┌─ SELECTED TEXT
We split into two groups and swapped guides at halftime. One group was first shown the history of Walsall and why it became the centre of the leather and particularly the saddlery trade in the UK. We also learned how leather is formed from the hides of various animals, some more suitable and some more rare than others. The rare hides (snakes, crocodile, ostrich etc.) are not necessarily the best just the most expensive. The distinctive pattern of those animals hides are often mechanically embossed onto cow hide as a cheaper substitute.
The second group first learned how the leather was worked, often by women, and cut, stitched and formed into saddles, bridles, belts and latterly, after the decline of the horse as a means of transport, into gloves, handbags and wallets etc.
Walsall still has a small number (34) of companies making premium leather goods for sale in London, New York and Japan. The Queen's handbags are made there.
The whole history, like that of so many other declining or extinct manufacturing jobs, is fascinating, and it is good to see museums reminding us of what were once major industries.
After looking round the museum shop selling handbags and wallets etc. we finished off by having lunch. Some opted for the nearby pub by the canal while others ventured further to a traditional Black Country pub dating back to 1627. I think it qualifies as Industrial Heritage by all by itself!
└─
┌─ DATASET CONTENT
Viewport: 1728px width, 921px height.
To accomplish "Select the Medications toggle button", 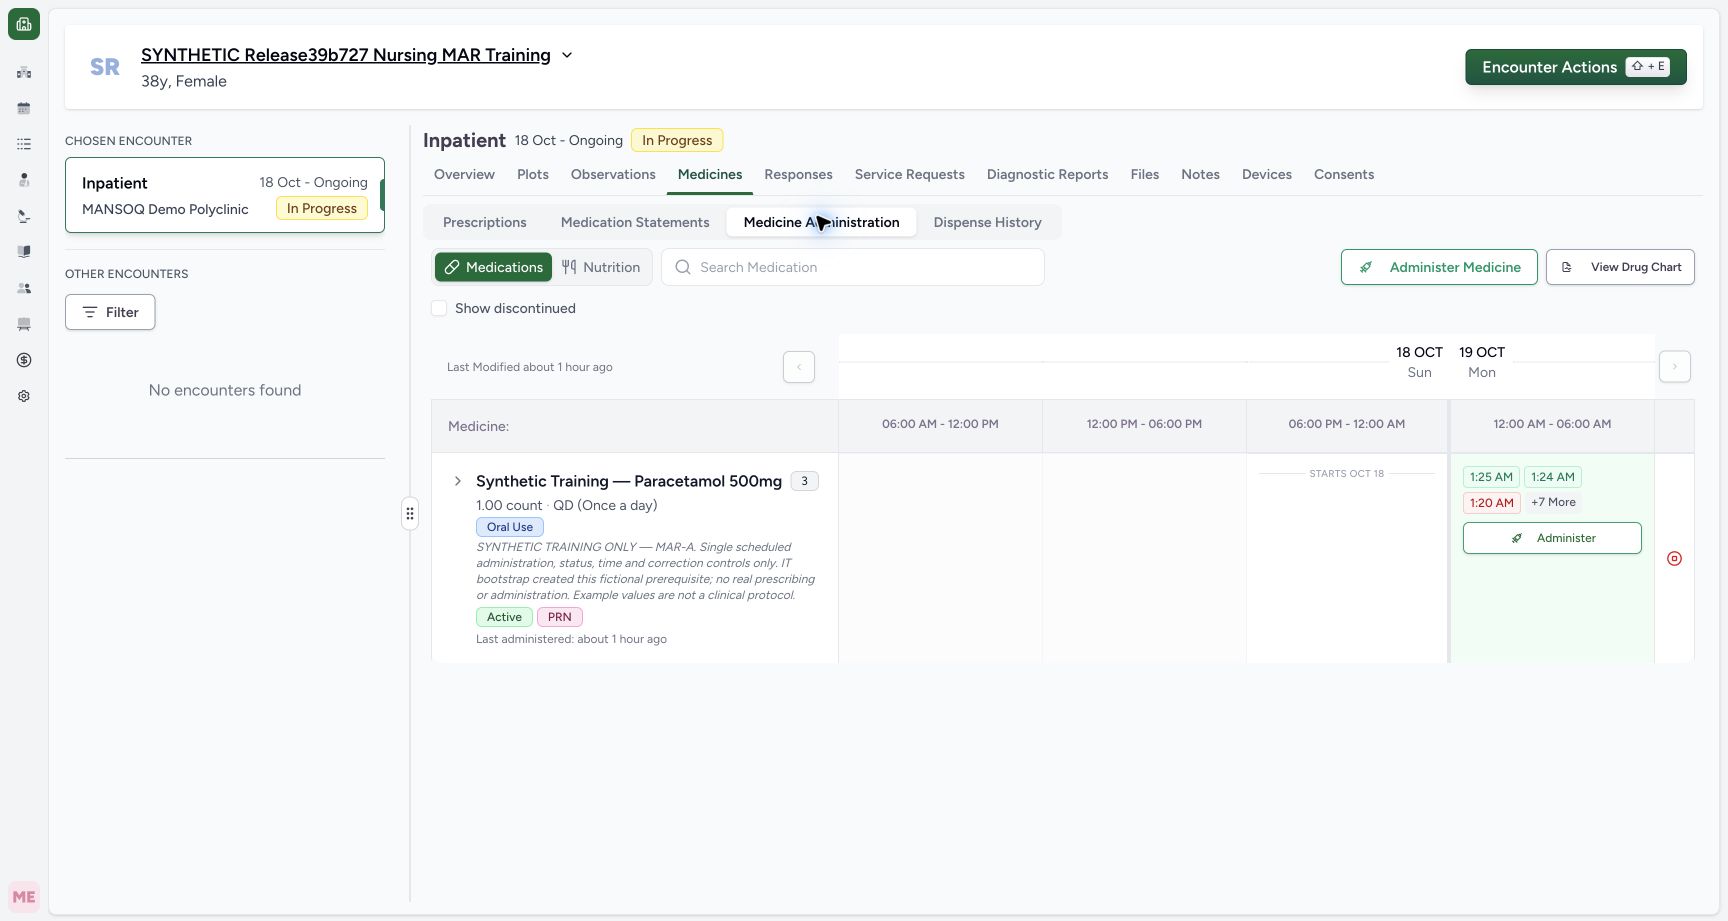I will [494, 267].
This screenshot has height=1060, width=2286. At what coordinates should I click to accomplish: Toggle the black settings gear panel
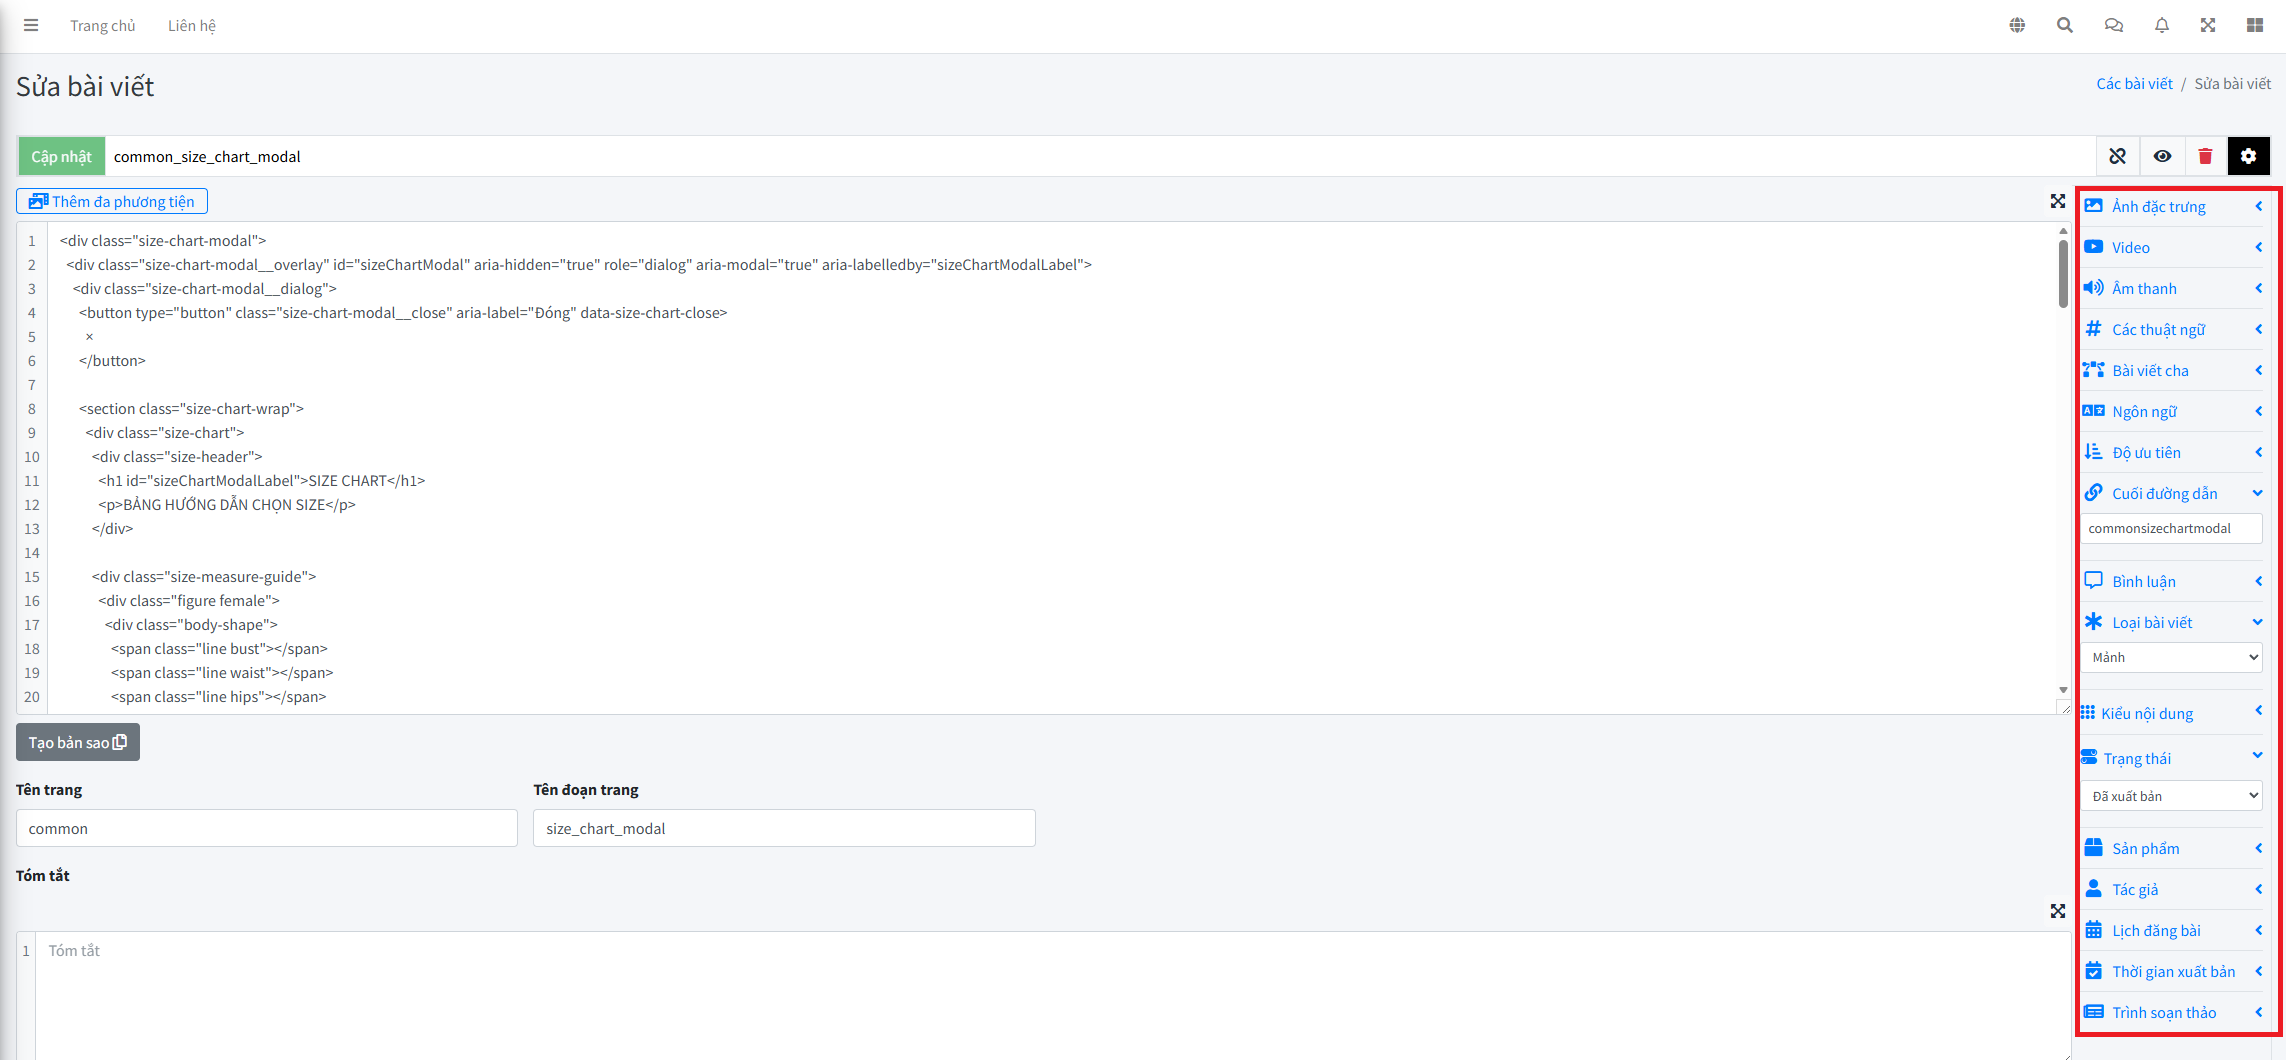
└─
PROBLEMS =>
1 - According to the account of the leather museum visit, how many companies in Walsall still make premium leather goods?
2 - In the account of the leather museum visit, print the passage from "We split into" to "gloves, handbags and wallets etc.".

RESPONSES FOR EACH TASK =>
1 - Walsall still has 34 companies making premium leather goods.

2 -
We split into two groups and swapped guides at halftime. One group was first shown the history of Walsall and why it became the centre of the leather and particularly the saddlery trade in the UK. We also learned how leather is formed from the hides of various animals, some more suitable and some more rare than others. The rare hides (snakes, crocodile, ostrich etc.) are not necessarily the best just the most expensive. The distinctive pattern of those animals hides are often mechanically embossed onto cow hide as a cheaper substitute.
The second group first learned how the leather was worked, often by women, and cut, stitched and formed into saddles, bridles, belts and latterly, after the decline of the horse as a means of transport, into gloves, handbags and wallets etc.